Book Review: Under the Dome

It took me almost 4 weeks, but I’ve finished Stephen King’s doorstep latest novel Under the Dome: A Novel (and then it took me an additional four weeks to get around to writing a review - what can I say, December was a little nuts). A whopper at 1,100 pages – which translates into 34.5 hours of audiobook – it’s classic King. Classic, sprawling, epic King.

It's a beautiful fall day in Chester's Mill, Maine, a little town situated in a positively bucolic area and King describes it so with such feeling and detail you can almost see its beauty and smell the crisp, fall air. King also gives us a taste of the rot in this particular bushel of apples when he describes our hero, Dale "Barbie" Barbara - veteran of the Iraq war, currently short order cook - on his way out of town after a latenight parking lot fight with Jim Rennie’s son Junior and his buddies. And right at this moment, the factions in what is to come are established: Jim "Big Jim" Rennie, the town's second Selectman, on one side, Dale Barbara, reluctant hero, on the other.

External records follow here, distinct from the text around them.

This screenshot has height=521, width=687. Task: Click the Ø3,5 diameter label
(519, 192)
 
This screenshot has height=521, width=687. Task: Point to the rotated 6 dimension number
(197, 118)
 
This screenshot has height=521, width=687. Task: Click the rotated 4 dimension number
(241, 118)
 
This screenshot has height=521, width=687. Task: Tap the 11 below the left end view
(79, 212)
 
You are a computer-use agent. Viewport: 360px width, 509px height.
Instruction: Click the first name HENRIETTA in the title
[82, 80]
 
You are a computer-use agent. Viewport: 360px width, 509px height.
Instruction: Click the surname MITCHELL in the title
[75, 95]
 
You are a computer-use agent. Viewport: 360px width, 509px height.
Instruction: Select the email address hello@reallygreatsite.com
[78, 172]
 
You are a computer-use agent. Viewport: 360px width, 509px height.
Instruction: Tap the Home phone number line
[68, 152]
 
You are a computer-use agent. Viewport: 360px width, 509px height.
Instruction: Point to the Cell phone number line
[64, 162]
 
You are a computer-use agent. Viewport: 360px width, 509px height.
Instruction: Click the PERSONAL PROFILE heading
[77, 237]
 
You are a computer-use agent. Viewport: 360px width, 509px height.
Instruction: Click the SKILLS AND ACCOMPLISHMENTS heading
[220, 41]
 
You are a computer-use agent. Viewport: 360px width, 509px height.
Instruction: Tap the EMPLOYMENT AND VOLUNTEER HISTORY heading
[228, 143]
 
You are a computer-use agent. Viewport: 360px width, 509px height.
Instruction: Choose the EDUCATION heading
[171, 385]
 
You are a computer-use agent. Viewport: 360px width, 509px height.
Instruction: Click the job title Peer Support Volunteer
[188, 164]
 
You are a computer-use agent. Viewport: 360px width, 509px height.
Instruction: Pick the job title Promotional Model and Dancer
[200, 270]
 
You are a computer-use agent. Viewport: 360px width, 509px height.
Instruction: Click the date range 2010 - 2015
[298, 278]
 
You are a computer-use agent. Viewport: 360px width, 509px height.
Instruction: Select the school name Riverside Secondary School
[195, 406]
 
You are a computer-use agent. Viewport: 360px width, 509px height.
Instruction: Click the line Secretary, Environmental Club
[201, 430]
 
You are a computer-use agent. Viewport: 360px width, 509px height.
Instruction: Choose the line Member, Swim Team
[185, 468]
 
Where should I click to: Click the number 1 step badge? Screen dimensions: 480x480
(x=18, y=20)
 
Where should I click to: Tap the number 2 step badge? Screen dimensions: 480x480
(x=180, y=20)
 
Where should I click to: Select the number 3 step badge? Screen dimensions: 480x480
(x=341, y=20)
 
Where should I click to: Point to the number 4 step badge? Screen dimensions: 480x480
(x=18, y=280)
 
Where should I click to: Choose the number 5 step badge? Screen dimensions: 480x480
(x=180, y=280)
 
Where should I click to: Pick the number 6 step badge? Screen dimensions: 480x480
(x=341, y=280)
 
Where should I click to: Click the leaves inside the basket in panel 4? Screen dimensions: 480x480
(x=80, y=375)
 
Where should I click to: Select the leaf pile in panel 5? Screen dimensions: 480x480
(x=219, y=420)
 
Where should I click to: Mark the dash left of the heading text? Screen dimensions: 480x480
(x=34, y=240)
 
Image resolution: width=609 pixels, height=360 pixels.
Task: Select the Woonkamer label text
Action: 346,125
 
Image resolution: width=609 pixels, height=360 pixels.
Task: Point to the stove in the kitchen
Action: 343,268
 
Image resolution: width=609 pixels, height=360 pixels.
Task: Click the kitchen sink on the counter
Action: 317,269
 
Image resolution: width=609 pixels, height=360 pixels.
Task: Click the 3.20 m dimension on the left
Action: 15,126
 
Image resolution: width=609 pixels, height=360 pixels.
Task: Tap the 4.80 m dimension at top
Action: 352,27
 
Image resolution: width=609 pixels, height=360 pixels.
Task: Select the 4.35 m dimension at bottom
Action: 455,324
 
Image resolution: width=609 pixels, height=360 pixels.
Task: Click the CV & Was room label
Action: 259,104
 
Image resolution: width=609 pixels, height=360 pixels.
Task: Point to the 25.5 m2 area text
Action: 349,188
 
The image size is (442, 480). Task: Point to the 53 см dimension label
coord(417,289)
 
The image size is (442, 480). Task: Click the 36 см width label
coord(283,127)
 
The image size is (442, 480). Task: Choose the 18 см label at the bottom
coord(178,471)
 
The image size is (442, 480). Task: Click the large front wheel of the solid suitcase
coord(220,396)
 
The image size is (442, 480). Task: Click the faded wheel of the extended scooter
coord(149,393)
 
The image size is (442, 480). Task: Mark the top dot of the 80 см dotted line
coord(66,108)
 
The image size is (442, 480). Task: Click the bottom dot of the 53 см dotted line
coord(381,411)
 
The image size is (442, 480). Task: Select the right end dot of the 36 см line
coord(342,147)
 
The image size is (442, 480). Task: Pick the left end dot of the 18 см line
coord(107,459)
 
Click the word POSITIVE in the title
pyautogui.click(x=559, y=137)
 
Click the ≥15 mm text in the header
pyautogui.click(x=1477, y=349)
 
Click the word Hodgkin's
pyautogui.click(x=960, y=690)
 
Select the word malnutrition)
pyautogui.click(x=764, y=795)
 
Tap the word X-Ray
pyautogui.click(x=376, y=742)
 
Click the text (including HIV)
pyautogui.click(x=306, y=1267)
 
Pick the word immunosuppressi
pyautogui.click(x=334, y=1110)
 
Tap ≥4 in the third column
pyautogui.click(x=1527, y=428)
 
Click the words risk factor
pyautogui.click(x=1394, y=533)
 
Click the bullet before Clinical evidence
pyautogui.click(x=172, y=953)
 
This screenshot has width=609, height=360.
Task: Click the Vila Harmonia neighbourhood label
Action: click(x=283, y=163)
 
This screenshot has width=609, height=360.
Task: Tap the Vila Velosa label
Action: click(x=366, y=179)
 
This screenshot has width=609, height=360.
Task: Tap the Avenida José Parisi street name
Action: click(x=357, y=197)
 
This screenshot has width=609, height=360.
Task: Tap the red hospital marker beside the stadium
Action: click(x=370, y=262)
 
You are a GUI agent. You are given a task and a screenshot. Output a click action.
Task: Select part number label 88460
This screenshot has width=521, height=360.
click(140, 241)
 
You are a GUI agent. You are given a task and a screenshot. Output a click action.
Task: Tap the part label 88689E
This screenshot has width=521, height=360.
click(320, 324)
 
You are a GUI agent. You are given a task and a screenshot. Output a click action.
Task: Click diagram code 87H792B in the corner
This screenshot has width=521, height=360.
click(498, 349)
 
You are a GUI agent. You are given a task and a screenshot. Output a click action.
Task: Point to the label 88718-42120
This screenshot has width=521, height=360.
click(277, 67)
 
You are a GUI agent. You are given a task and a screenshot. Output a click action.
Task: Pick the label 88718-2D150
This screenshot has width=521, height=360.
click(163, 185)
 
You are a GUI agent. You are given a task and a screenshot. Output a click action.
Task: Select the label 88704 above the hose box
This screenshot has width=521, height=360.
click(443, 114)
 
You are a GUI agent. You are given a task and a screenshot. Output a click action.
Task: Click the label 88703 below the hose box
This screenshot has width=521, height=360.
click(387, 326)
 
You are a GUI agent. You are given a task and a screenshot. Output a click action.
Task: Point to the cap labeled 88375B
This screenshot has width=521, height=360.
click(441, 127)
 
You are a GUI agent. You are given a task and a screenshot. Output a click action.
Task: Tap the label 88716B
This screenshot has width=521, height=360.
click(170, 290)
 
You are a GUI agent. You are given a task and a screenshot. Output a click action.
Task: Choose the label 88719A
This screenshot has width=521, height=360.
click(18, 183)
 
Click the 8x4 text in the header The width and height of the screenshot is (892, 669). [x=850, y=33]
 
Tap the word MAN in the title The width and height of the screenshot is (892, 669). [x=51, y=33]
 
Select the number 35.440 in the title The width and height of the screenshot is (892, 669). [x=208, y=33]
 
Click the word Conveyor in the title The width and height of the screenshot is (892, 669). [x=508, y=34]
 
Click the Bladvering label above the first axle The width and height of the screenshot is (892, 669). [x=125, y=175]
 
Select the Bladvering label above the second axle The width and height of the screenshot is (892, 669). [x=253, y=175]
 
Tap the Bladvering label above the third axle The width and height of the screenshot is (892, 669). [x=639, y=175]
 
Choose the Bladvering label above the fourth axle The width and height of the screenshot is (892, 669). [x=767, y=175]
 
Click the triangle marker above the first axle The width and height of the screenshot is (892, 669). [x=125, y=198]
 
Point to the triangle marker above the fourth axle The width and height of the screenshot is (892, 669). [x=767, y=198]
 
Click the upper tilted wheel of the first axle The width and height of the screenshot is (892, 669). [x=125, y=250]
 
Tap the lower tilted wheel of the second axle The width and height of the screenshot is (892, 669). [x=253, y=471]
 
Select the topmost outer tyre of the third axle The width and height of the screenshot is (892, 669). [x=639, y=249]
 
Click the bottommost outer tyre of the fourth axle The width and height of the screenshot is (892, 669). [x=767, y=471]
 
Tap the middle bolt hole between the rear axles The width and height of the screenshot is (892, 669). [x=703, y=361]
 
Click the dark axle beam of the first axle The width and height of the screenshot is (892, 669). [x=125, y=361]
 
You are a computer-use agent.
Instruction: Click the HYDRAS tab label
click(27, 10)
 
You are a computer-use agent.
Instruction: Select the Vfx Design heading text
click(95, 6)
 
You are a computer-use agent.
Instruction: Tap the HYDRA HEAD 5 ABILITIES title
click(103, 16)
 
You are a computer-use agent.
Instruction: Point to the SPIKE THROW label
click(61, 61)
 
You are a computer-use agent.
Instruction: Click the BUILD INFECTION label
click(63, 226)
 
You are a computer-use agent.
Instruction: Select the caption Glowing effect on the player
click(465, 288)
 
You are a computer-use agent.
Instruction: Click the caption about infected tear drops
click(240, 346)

Barbie’s on the side of the road not too far away from a grumpy old woodchuck when out of nowhere, a huge, transparent dome slams down, neatly following the town borders. In short chapter after short chapter, we follow the consequences - the woodchuck is neatly bisected, a plane crashes and suffice it to say, this dome gives a whole lot of people a whole lot of problems, some of them fatal. But this is just the beginning. Over the next week - yes, the 1,100 pages cover just seven days - the town becomes a microcosm of distilled America. Titular head of the town is the first selectman, Andy Sanders, a naïve, aw-shucks figurehead for the real man in charge, Big Jim Rennie, a man of such spectacular and sickening manipulative evil that it’s easy to make the leap to King using the Bush-Cheney government as a model. Locked under an impenetrable dome, Big Jim is free to run roughshod over the town, ignoring laws, creating his own, complete with an ever-growing army of thugs and his aim is to bring about a situation in which the town gives him unlimited powers to do exactly what he wants. Opposed by a ragtag band of citizens including Barbie, Julia Shumway (editor of the towns’ newspaper) and Rusty Everett (physician's assistant thrust in to the role of town doctor), the situation turns into a tighter and tighter spiral of tension, including kids with visions, homicides - some sanctioned by Big Jim, some not -and an ever-decreasing quality of air.

Under the Dome is a commentary on how easy it is to create an authoritarian regime and an impassioned argument for environmental change. In interviews, Stephen King has spoken about how we on this planet all live under a dome (i.e., the atmosphere) and seeing our pollution problems shrunk down to a small town in Maine makes them that much more understandable and urgent.

As the novel builds to its climax, things get worse and worse and there are times when the relentless pace of catastrophe leaves you gasping, desperate for a break, but you don't get one. And at the end, the only word I had for what was happening to the people you have come to care about (or hate) was merciless - King is utterly uncompromising in following the path of the story, of the characters to their inevitable conclusion.

Under the Dome reminded me of The Stand - sprawling, epic, apocalyptic, huge cast of characters - and in a way, it felt familiar, like re-visiting an old friend (if you're friends with really horrible things, that is). In recent years, King has moved towards what I like to call "adult horror" in Bag of Bones, Lisey's Story and Duma Key, a development I've thoroughly enjoyed and Under the Dome is a return to more traditional King. Turns out there's nothing wrong with that - much as I enjoy his adult horror, traditional King is a one hell of a roller coaster ride, keeping you locked in and hooked until the very last page, even though sometimes, you wish you could close your eyes for a particularly steep drop.

After I started reading audiobooks, I came to appreciate Stephen King’s talent more than I did before - his books are ideal campfire stories, the rhythm in his writing lending itself particularly well to being read aloud and the past, I've highly recommended going the audiobook route. Not this time. It's read well by Raul Esparza, but not in the breathtakingly perfect manner of Mare Winningham (Lisey’s Story) or John Slattery (Duma Key) and Esparza makes a couple of odd choices in terms of characterization that end up getting a bit in the way of the story, so this time, I’d recommend reading the book yourself – that is, if your hands can handle the weight. If not, the audiobook will work just fine, but either way, read it. You'll have a blast.